Katy B. Kozhimannil, of the University of Minnesota School of Public Health, and her colleagues used 2005-2014 data from the National Survey on Drug Use and Health (NSDUH) and analyzed responses from 8,721 women who reported being pregnant when they completed the survey. The survey asked participants whether they used prescription opioids nonmedically, or “for the feeling it caused” within the last 30 days, or between 30 days and one year ago.

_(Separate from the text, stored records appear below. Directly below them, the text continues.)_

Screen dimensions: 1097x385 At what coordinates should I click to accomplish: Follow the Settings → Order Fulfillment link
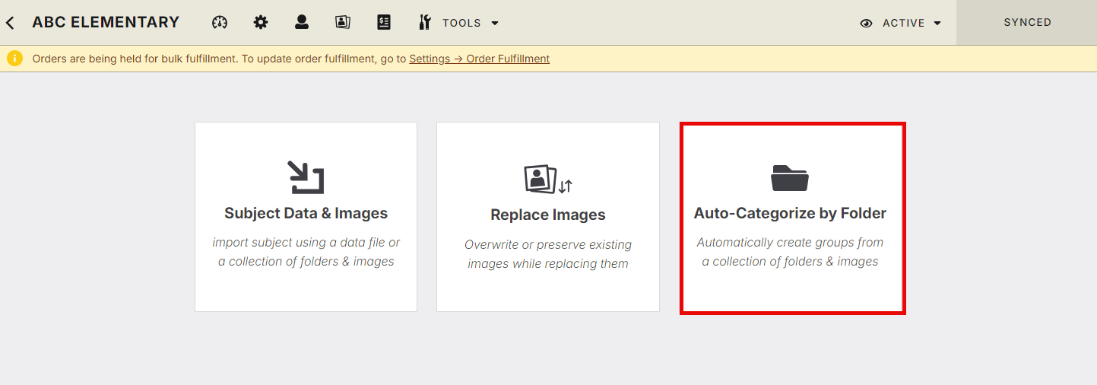point(479,59)
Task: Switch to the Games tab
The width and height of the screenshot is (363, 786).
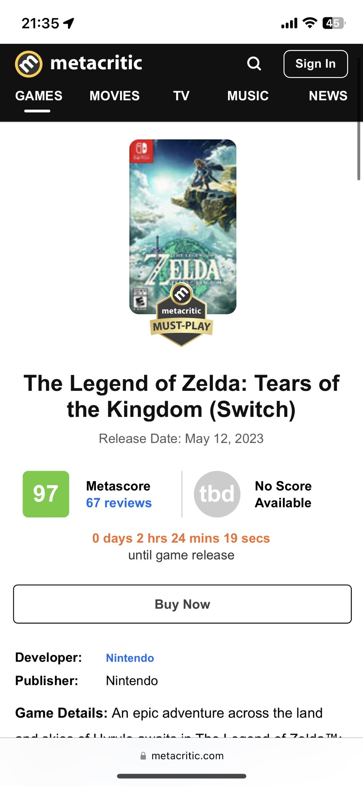Action: pos(39,96)
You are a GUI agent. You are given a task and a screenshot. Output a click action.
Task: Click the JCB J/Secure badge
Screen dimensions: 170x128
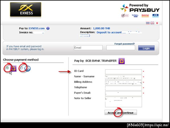tap(155, 16)
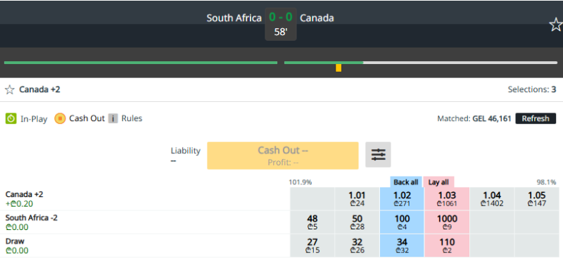The width and height of the screenshot is (563, 261).
Task: Click the yellow Cash Out button
Action: click(x=283, y=155)
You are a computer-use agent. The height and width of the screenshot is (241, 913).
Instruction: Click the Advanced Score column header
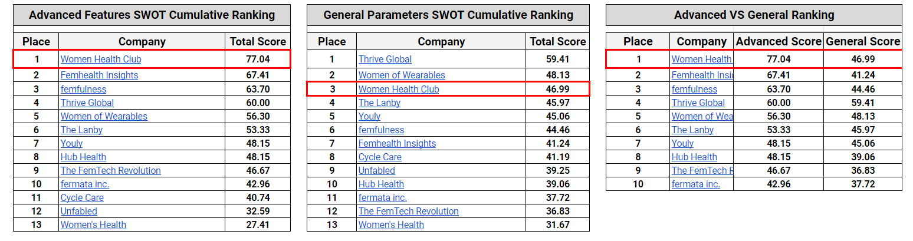779,41
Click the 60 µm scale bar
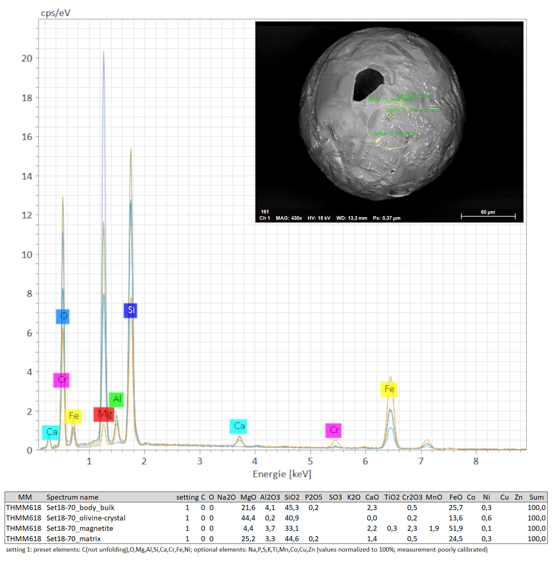 tap(488, 216)
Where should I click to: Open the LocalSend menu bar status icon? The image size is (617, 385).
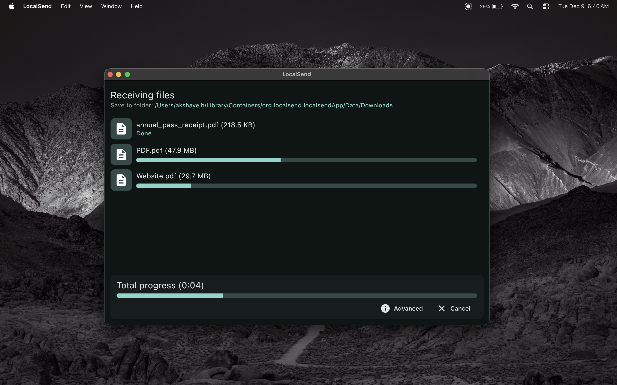pos(468,6)
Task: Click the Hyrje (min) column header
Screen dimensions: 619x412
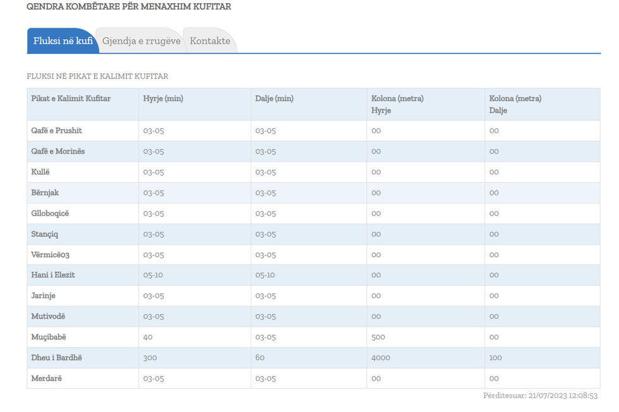Action: [x=163, y=99]
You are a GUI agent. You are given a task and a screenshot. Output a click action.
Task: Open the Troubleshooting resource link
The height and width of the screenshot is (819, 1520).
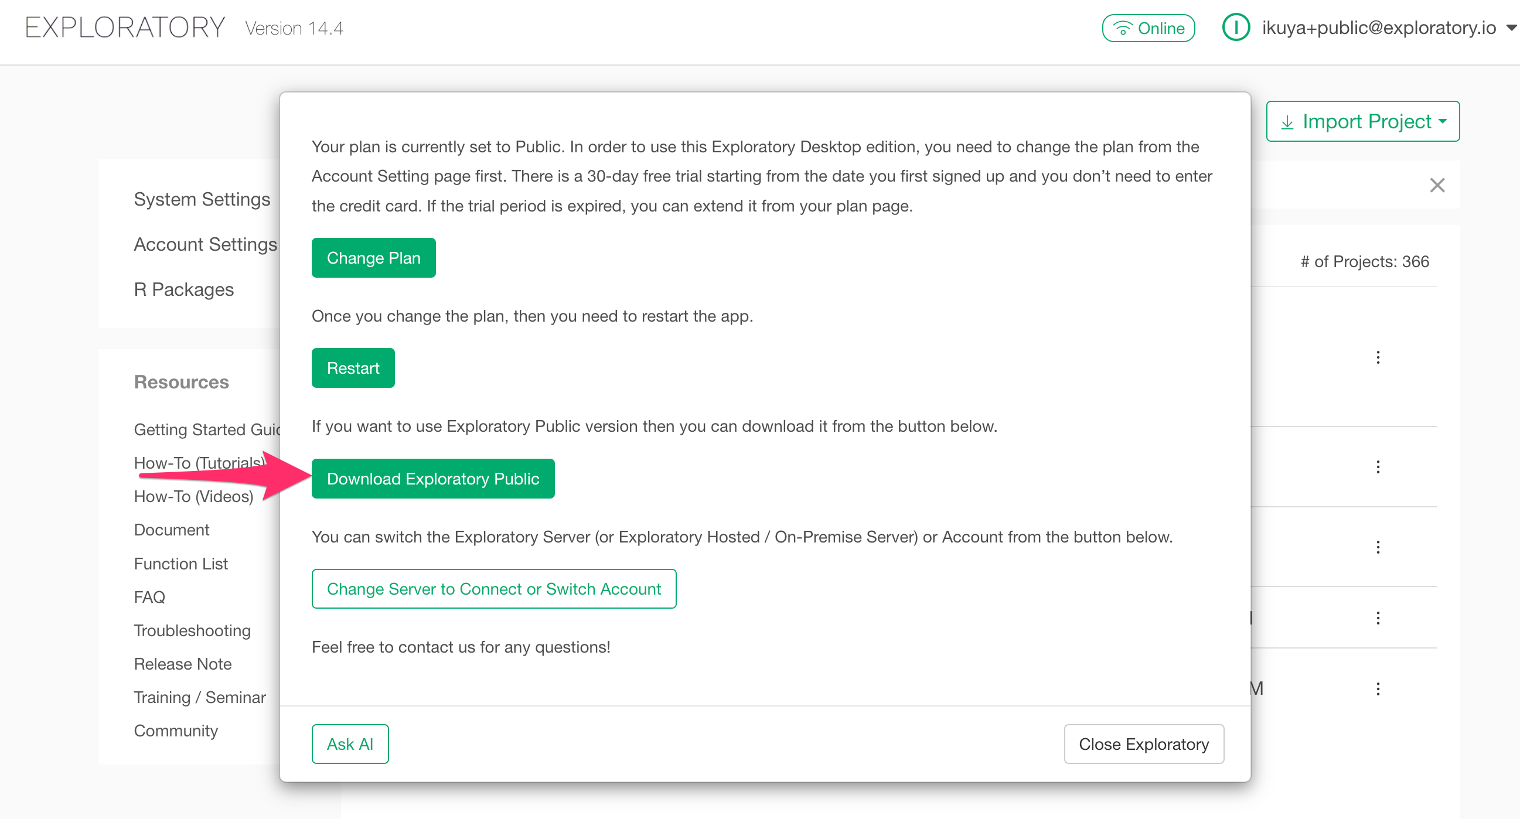pos(192,631)
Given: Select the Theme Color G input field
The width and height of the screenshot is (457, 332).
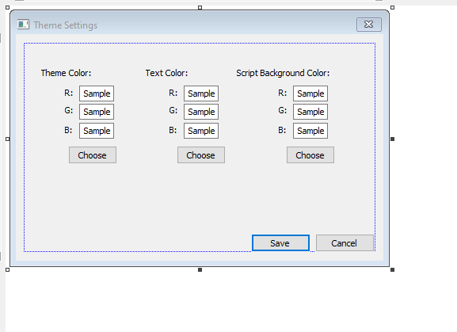Looking at the screenshot, I should coord(97,112).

Chronic nonmedical opioid use during pregnancy is associated with an increased risk of preterm birth and other negative outcomes. The authors note that the NSDUH does not ask participants about duration or frequency of nonmedical opioid use (i.e., it does not distinguish between one-time use and heavy or chronic use). The survey also does not ask whether the opioid use occurred during pregnancy, although the study authors explain that most pregnancies cannot be detected or confirmed before 20 days, so they expect most past-month nonmedical opioid use reported occurred during pregnancy.
Depression and anxiety diagnoses within the past 12 months were more common in women who reported nonmedical prescription opioid use within the past year, the authors found, and women who reported using multiple substances (alcohol, tobacco, and marijuana) were more likely to also report nonmedical opioid use. These findings suggest that women at risk for nonmedical opioid use during pregnancy may need care for multiple conditions, and the authors note that they may also have social needs related to mental illness or substance use.
Kozhimannil and her colleagues highlight recent federal policy efforts to improve treatment access and outcomes for pregnant women with opioid dependence and their infants. However, they warn that “treatment access for pregnant women is extraordinarily limited, especially for women who are low-income or living in rural areas” and that women’s access to substance use treatment “may be hampered by costs, clinician supply shortages, and the choice of their state not to expand Medicaid.”
The study, “Nonmedical Use of Prescription Opioids among Pregnant U.S. Women,” has been published online ahead of print and will appear in the May/June issue of Women’s Health Issues.